▸ WORK TASK:
Exactly reproduce the line containing "Task: Open the 146-2 page reference link" and all later lines to the end of the entries, leaving the pictures out of your copy.

*** Block opens ***

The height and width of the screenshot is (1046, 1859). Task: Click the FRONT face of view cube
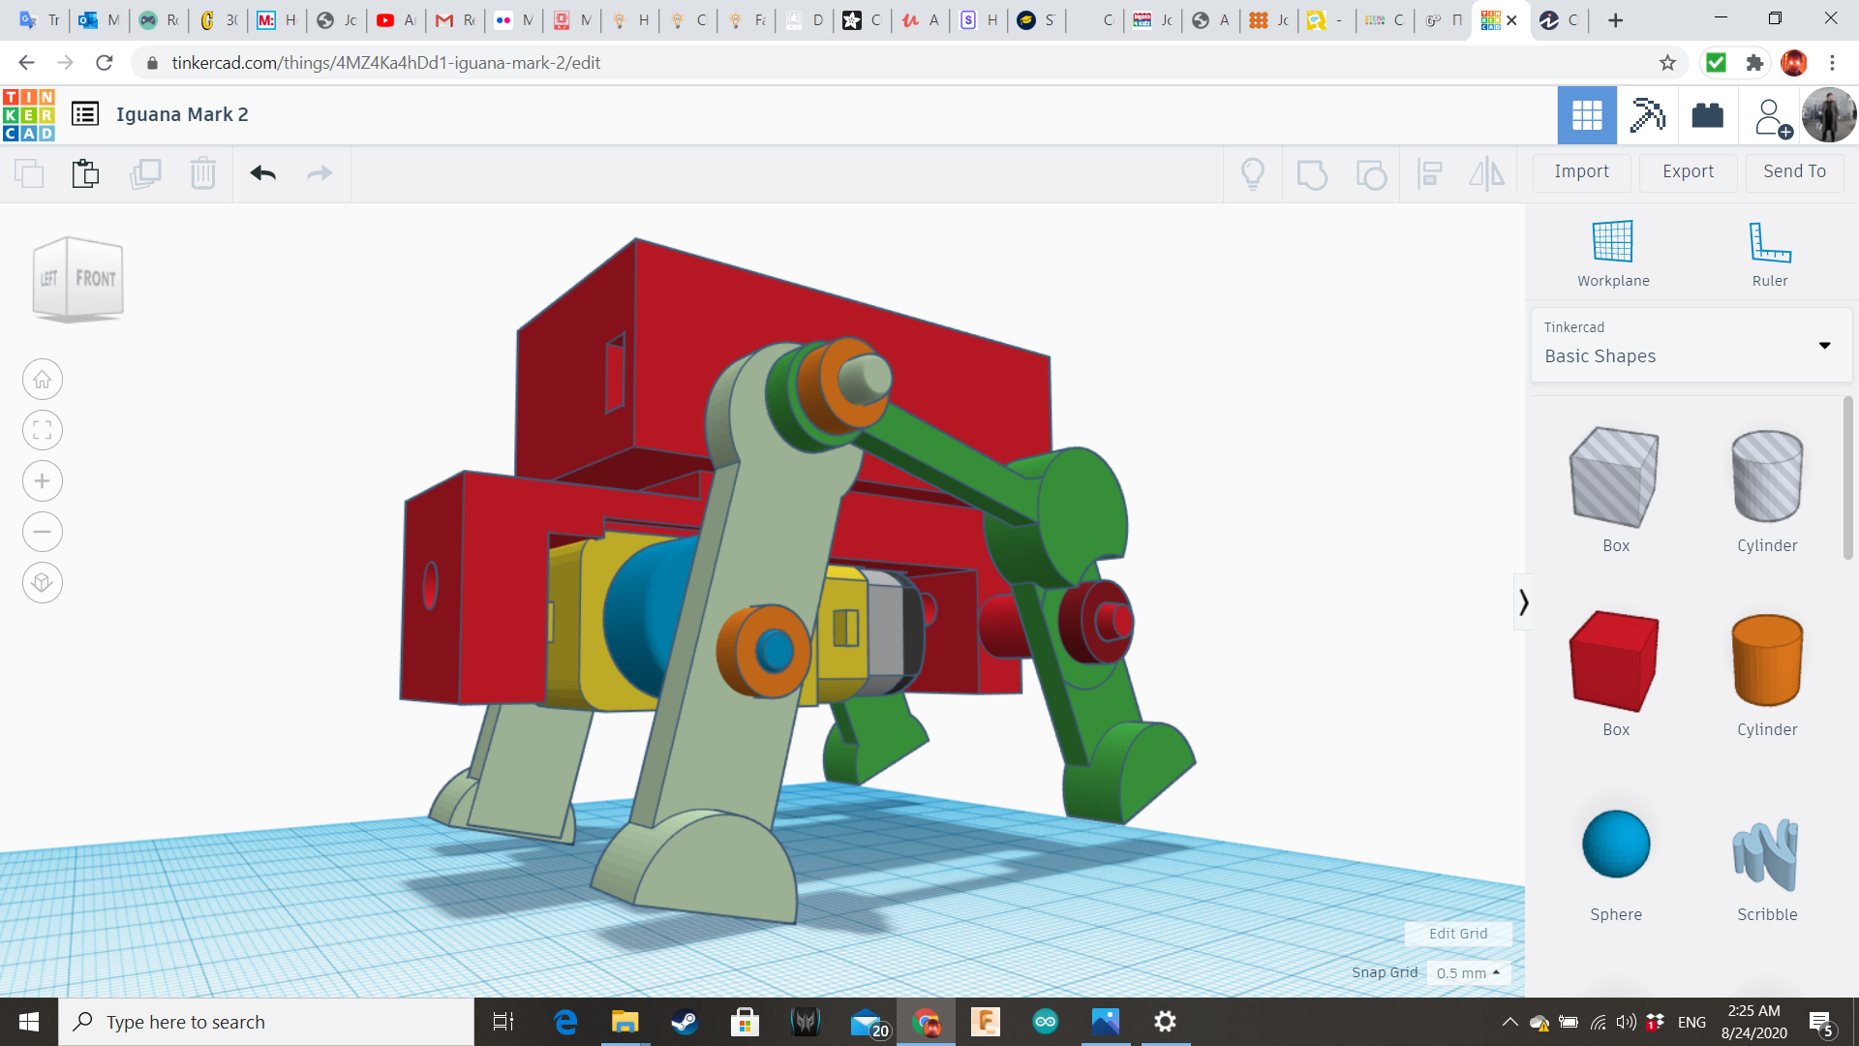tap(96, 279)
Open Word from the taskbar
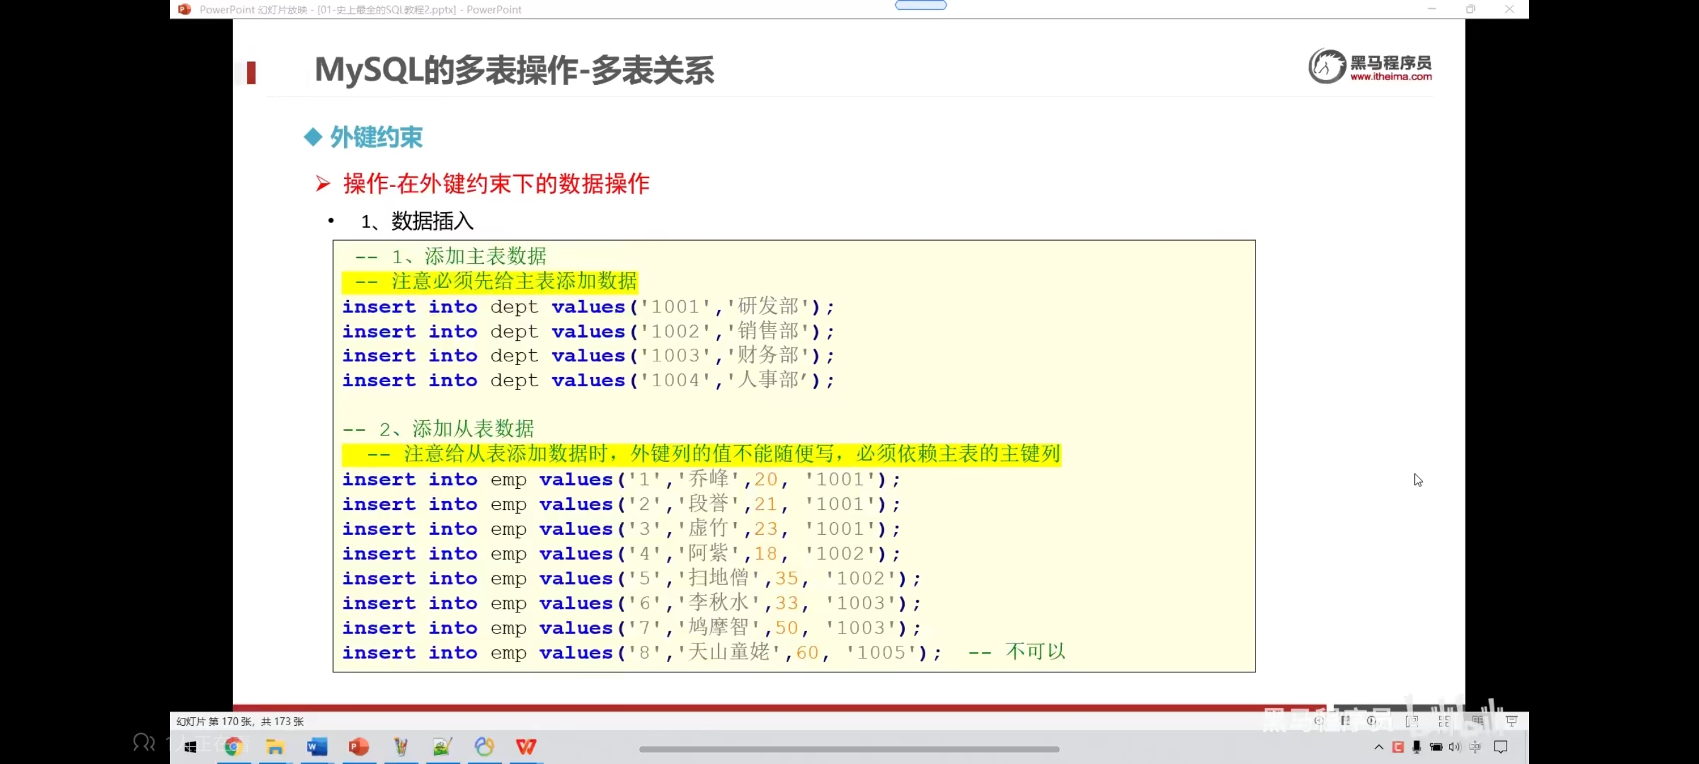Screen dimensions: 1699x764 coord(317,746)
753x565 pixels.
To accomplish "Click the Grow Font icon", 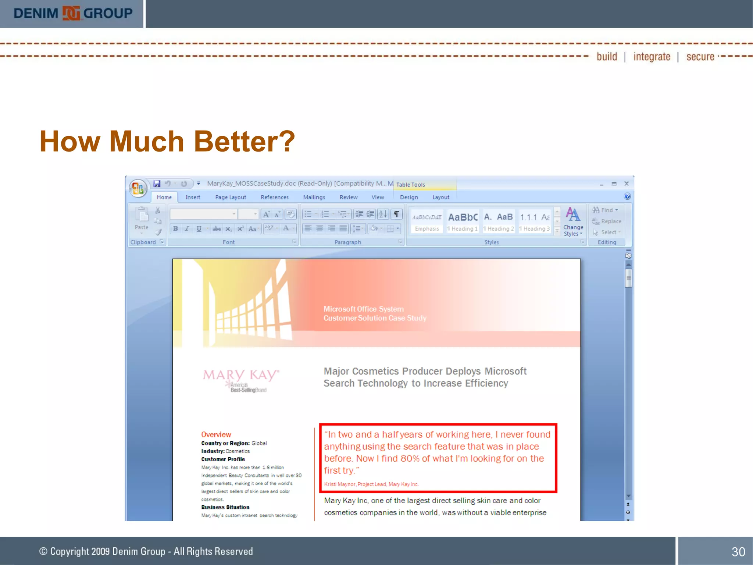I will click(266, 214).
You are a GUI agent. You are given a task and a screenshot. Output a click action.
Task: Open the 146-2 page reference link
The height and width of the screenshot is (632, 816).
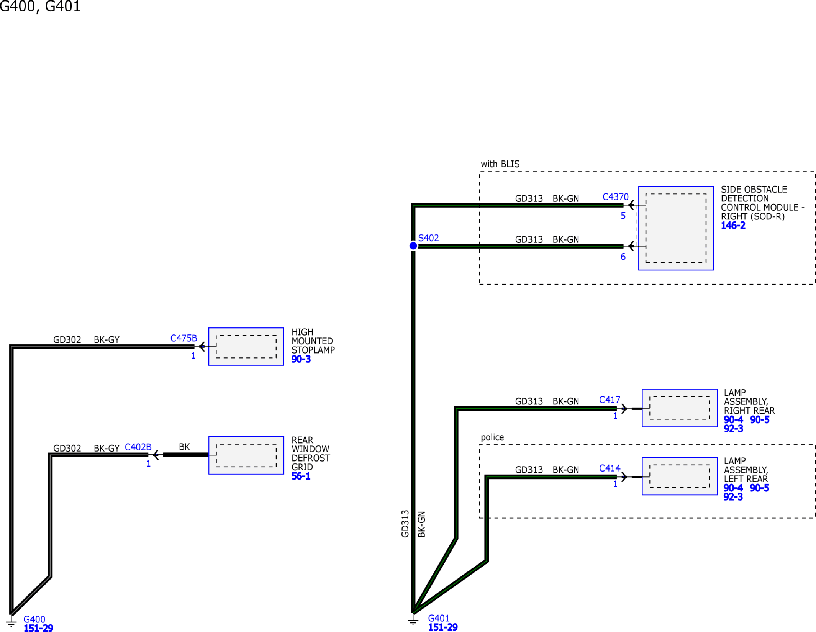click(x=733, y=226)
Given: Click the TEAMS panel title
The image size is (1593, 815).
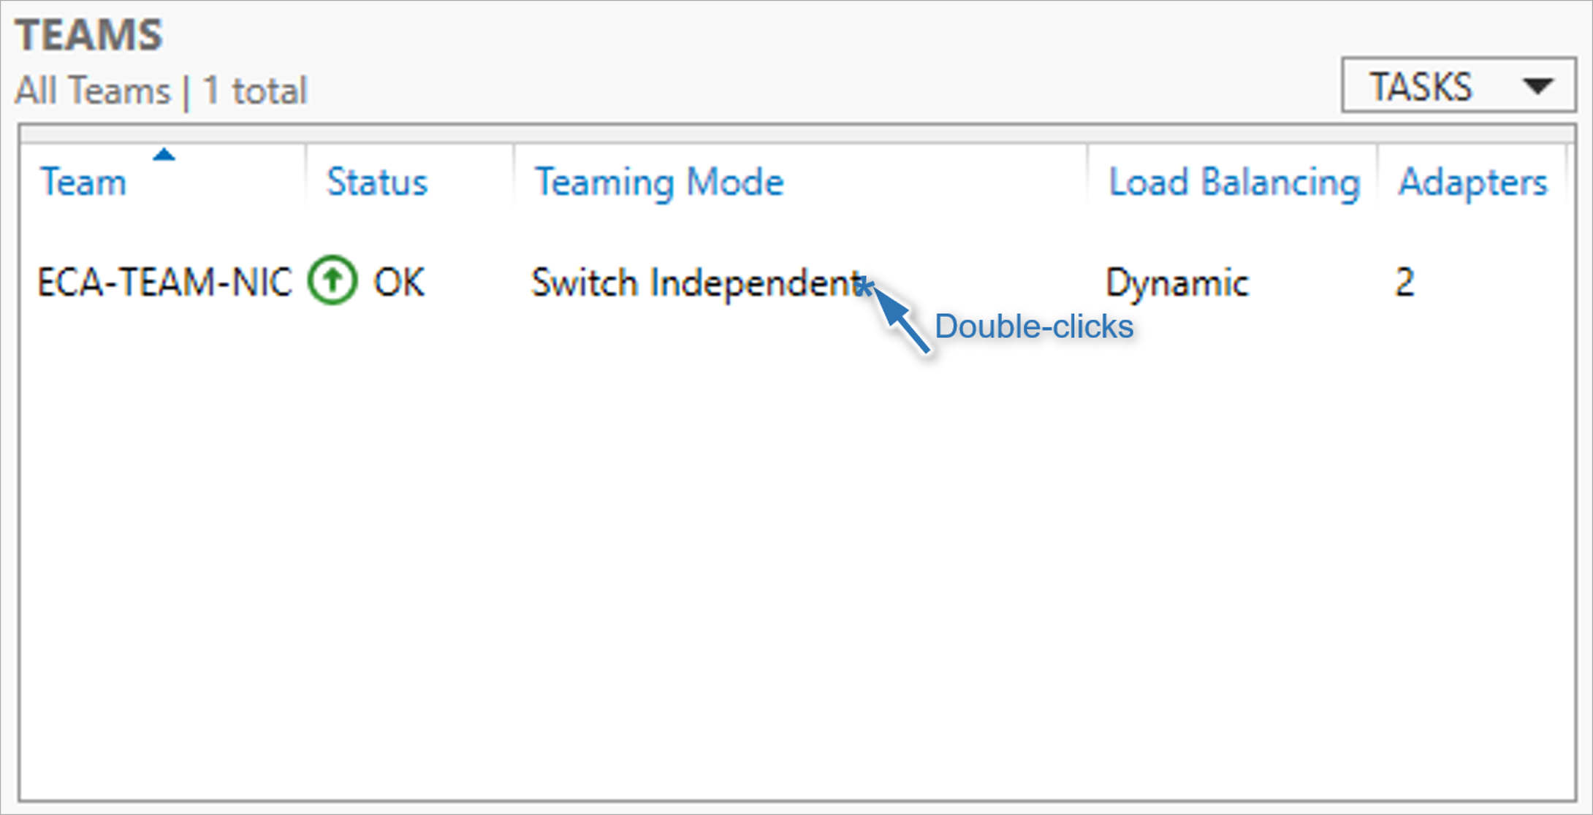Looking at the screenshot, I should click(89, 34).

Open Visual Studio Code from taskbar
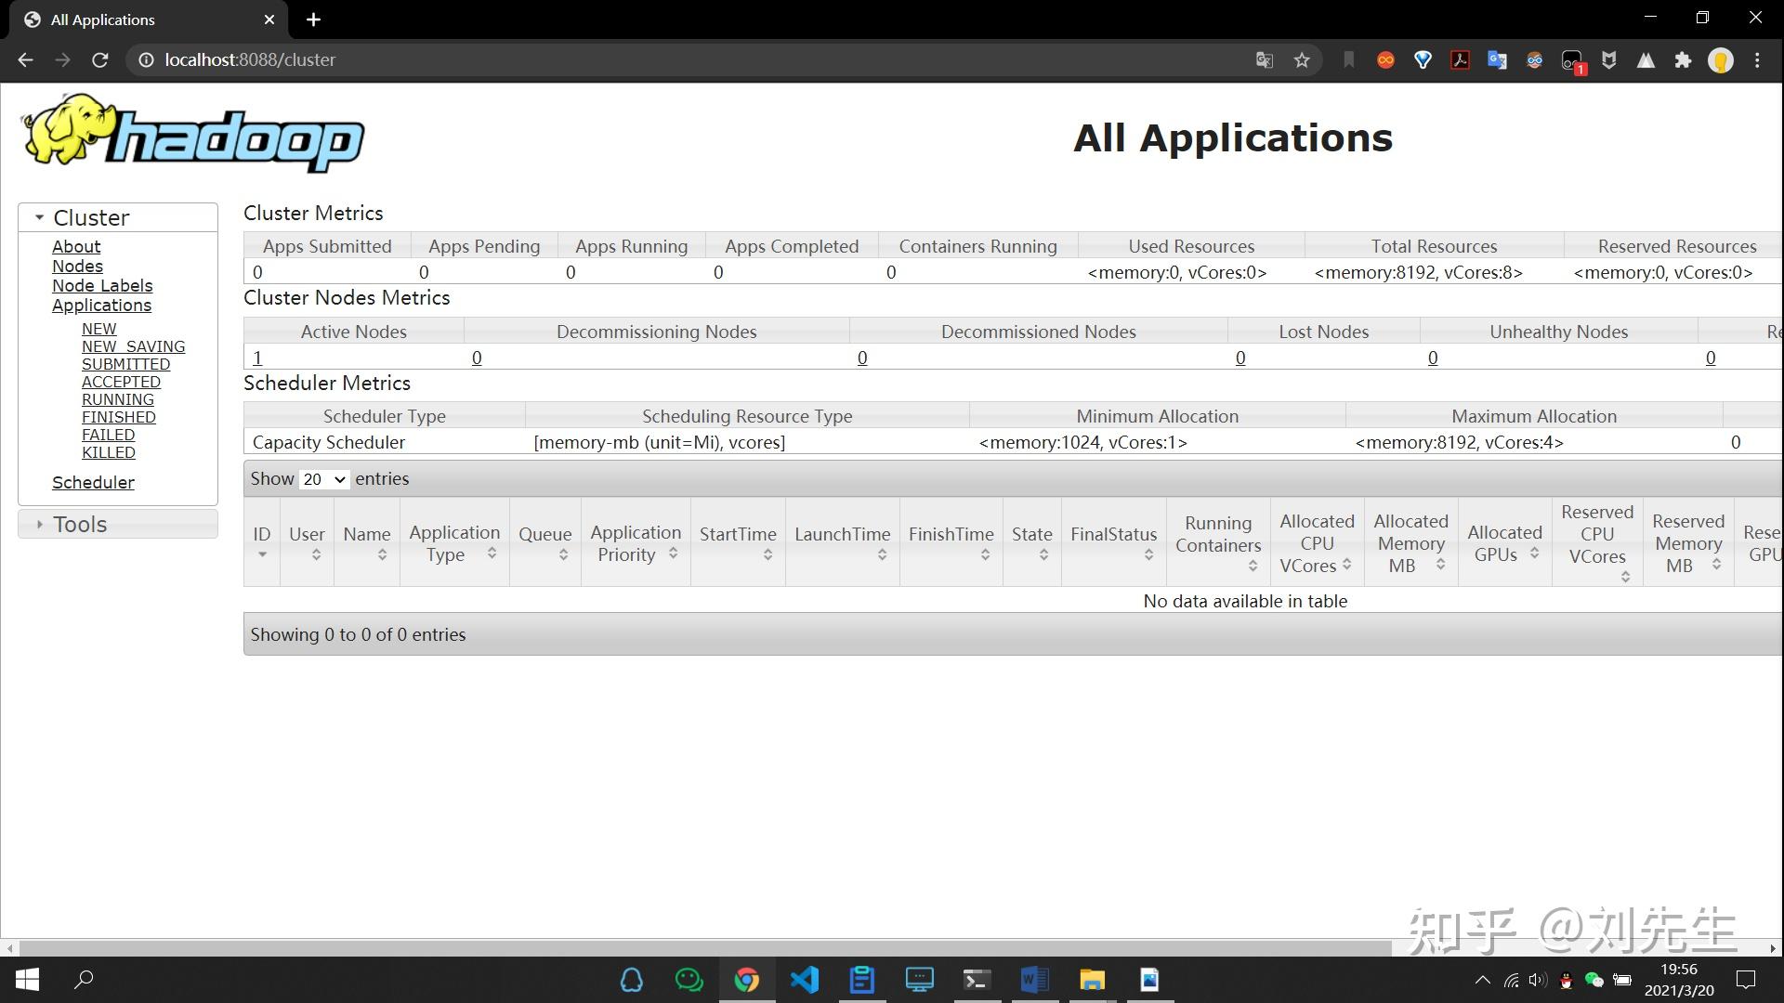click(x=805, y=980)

*** Block closes ***

▸ RESULT OF THE TASK:
Task: Open the 146-2 page reference link
The height and width of the screenshot is (632, 816).
click(x=733, y=226)
Given: Click the TEAMS panel title
The image size is (1593, 815).
Looking at the screenshot, I should click(89, 34).

Open Visual Studio Code from taskbar
click(x=805, y=980)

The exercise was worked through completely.